BEGIN AVAILABLE RECORDS

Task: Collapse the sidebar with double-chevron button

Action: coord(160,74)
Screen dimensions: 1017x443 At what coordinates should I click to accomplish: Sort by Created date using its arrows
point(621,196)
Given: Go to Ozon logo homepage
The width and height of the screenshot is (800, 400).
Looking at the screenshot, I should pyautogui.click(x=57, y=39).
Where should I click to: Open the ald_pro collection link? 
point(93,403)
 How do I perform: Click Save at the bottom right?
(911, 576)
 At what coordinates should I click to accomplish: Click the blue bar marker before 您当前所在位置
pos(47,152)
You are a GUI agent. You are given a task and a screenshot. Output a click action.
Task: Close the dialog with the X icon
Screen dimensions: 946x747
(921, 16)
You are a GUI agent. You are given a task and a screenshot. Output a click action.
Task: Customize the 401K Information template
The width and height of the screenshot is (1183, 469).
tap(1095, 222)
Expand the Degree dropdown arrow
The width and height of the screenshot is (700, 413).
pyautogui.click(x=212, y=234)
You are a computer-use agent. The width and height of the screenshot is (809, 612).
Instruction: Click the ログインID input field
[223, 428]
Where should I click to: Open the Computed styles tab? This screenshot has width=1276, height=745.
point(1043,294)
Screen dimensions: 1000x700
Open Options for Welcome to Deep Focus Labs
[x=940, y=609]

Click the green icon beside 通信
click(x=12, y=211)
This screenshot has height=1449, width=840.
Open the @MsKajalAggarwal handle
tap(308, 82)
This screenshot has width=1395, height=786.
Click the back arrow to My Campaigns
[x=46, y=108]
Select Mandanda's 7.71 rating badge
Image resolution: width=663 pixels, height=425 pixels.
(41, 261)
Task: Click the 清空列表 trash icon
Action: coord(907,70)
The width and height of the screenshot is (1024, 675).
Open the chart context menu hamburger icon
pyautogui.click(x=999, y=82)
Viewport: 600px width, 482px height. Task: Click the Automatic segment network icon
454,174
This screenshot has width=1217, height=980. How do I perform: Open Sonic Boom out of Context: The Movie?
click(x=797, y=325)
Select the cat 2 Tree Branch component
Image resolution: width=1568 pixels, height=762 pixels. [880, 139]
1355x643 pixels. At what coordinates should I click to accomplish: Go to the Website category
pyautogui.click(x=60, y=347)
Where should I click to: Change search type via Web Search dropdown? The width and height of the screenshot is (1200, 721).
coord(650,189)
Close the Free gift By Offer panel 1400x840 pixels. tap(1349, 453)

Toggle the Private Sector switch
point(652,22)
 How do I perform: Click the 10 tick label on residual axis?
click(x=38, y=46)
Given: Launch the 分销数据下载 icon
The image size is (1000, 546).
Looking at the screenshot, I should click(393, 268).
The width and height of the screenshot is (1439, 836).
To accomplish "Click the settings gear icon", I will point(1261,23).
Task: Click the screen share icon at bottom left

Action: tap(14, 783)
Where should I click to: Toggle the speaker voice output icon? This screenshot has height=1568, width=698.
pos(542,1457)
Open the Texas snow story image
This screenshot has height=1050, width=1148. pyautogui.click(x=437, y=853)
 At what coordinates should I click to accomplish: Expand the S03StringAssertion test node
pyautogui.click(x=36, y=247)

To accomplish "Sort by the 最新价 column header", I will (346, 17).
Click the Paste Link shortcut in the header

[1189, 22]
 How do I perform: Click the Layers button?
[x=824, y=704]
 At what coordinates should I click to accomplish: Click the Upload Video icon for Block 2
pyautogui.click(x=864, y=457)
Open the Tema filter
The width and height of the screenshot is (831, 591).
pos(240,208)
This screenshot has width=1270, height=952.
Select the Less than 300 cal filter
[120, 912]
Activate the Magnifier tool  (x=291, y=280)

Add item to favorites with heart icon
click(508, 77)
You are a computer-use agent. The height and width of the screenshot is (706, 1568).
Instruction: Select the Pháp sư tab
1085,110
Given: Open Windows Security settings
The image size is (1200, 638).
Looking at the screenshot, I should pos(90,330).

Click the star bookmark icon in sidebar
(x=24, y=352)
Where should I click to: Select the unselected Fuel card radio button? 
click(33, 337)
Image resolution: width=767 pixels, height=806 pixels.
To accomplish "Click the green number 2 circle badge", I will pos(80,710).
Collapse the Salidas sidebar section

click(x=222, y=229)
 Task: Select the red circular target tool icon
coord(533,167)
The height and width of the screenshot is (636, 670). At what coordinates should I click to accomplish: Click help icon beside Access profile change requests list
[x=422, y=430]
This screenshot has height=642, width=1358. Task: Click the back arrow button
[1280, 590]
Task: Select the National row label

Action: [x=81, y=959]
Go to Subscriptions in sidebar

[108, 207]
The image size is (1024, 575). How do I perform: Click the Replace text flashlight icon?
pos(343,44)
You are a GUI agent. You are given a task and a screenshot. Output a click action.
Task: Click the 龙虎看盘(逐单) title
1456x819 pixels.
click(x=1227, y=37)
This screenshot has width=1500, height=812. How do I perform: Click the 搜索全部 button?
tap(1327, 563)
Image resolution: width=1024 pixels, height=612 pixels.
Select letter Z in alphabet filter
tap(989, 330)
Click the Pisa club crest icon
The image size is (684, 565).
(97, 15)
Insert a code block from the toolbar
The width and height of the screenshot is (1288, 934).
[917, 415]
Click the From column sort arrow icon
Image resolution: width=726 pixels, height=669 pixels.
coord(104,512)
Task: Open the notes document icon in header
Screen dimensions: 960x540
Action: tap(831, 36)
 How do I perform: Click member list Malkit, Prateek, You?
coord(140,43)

END AVAILABLE RECORDS

From the records, pull out every line containing the word "header" and copy each one.

= EXPECTED ANSWER =
To accomplish "Sort by the 最新价 column header", I will (346, 17).
Click the Paste Link shortcut in the header
Task: Open the notes document icon in header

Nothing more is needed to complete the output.